--- START Recorded data ---
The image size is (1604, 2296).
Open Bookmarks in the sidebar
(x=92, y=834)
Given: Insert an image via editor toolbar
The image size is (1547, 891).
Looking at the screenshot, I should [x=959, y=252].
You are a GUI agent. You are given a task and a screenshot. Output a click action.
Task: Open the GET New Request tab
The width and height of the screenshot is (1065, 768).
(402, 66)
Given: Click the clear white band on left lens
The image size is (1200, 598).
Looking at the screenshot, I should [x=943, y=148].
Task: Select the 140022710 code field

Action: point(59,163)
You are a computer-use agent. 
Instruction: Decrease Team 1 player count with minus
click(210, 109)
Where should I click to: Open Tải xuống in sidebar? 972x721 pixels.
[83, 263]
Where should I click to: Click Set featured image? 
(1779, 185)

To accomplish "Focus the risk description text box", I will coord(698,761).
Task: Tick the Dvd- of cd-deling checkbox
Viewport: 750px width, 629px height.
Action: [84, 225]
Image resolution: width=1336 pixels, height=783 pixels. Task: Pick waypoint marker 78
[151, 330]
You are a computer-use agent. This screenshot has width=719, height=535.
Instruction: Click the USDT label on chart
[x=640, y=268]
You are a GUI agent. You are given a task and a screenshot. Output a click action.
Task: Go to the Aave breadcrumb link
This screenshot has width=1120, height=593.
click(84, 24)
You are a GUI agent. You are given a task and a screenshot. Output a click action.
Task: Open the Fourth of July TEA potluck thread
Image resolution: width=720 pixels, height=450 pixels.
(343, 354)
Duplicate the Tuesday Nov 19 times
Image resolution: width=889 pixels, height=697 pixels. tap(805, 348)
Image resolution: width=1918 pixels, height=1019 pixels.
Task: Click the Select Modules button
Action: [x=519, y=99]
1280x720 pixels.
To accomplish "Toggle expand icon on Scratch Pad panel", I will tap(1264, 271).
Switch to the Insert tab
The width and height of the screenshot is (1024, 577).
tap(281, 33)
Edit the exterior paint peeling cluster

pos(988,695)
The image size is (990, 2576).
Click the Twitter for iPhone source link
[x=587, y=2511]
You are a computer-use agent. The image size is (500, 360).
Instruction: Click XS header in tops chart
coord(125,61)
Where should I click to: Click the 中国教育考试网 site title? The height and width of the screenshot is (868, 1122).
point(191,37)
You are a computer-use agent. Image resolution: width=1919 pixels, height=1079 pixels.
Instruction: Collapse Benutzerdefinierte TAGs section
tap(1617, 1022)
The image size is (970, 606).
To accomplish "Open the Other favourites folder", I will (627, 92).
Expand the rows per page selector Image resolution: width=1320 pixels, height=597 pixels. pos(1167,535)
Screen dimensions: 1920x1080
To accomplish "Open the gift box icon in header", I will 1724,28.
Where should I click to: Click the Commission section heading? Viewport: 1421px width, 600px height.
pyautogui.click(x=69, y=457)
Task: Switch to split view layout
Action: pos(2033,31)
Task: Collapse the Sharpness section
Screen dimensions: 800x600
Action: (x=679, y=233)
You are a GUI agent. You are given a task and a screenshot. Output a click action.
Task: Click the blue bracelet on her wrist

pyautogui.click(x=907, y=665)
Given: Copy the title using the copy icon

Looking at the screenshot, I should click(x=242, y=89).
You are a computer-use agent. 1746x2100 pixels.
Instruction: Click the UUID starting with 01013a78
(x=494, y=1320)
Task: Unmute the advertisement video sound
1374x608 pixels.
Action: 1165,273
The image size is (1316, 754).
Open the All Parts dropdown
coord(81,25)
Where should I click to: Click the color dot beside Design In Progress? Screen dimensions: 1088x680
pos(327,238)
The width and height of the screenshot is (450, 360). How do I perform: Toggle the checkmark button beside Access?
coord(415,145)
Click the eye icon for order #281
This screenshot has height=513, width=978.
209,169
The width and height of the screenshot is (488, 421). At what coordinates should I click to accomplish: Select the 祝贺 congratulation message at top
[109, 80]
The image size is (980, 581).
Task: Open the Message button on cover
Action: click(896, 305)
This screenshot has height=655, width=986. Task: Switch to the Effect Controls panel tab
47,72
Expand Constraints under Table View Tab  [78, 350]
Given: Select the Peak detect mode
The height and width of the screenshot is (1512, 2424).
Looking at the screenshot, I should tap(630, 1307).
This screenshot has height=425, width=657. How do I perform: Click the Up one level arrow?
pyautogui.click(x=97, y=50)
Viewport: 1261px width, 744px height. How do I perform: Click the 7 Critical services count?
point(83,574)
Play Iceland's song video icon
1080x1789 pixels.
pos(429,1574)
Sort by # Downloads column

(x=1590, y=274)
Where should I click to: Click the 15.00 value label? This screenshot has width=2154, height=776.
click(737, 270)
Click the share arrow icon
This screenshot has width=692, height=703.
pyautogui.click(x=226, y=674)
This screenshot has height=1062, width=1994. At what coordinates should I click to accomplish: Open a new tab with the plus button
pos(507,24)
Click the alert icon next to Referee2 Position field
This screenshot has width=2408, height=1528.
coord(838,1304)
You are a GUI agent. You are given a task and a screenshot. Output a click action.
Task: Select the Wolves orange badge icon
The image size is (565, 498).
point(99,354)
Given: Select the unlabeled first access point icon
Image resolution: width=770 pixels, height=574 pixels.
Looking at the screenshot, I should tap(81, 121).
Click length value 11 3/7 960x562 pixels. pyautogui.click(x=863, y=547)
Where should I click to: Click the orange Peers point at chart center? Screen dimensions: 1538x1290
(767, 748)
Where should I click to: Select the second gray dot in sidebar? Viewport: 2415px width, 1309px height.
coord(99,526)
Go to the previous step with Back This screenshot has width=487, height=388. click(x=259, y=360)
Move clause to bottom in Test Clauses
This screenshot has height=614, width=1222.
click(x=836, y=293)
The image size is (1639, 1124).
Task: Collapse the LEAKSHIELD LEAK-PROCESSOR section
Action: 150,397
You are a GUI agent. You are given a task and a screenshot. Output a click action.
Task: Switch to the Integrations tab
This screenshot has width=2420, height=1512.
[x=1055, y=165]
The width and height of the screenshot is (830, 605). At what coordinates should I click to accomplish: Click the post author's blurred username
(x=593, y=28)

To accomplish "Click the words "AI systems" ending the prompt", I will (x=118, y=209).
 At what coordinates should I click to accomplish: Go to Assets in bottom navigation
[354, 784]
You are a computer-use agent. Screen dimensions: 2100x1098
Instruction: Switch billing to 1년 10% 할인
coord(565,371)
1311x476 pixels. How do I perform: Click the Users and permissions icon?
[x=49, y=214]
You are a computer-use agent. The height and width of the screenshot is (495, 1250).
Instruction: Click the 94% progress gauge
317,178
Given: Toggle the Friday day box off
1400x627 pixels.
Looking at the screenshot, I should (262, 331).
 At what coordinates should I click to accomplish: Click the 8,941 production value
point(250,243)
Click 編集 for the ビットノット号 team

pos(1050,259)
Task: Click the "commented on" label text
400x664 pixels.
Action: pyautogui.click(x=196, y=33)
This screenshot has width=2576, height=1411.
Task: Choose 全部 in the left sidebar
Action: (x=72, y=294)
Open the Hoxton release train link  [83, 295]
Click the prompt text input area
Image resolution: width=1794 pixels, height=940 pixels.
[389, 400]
--- END Recorded data ---
▶ [The task]: Quote the lines from the start of the records through the line that contains "[x=640, y=268]", keeping both ends.

▶ [Solution for this problem]:
The image size is (1604, 2296).
Open Bookmarks in the sidebar
(x=92, y=834)
Given: Insert an image via editor toolbar
The image size is (1547, 891).
Looking at the screenshot, I should [x=959, y=252].
You are a GUI agent. You are given a task and a screenshot. Output a click action.
Task: Open the GET New Request tab
The width and height of the screenshot is (1065, 768).
(402, 66)
Given: Click the clear white band on left lens
The image size is (1200, 598).
Looking at the screenshot, I should [x=943, y=148].
Task: Select the 140022710 code field

Action: point(59,163)
You are a computer-use agent. 
Instruction: Decrease Team 1 player count with minus
click(210, 109)
Where should I click to: Open Tải xuống in sidebar? 972x721 pixels.
[83, 263]
Where should I click to: Click Set featured image? 
(1779, 185)

To accomplish "Focus the risk description text box", I will coord(698,761).
Task: Tick the Dvd- of cd-deling checkbox
Viewport: 750px width, 629px height.
Action: [84, 225]
Image resolution: width=1336 pixels, height=783 pixels. Task: Pick waypoint marker 78
[151, 330]
You are a computer-use agent. This screenshot has width=719, height=535.
Instruction: Click the USDT label on chart
[x=640, y=268]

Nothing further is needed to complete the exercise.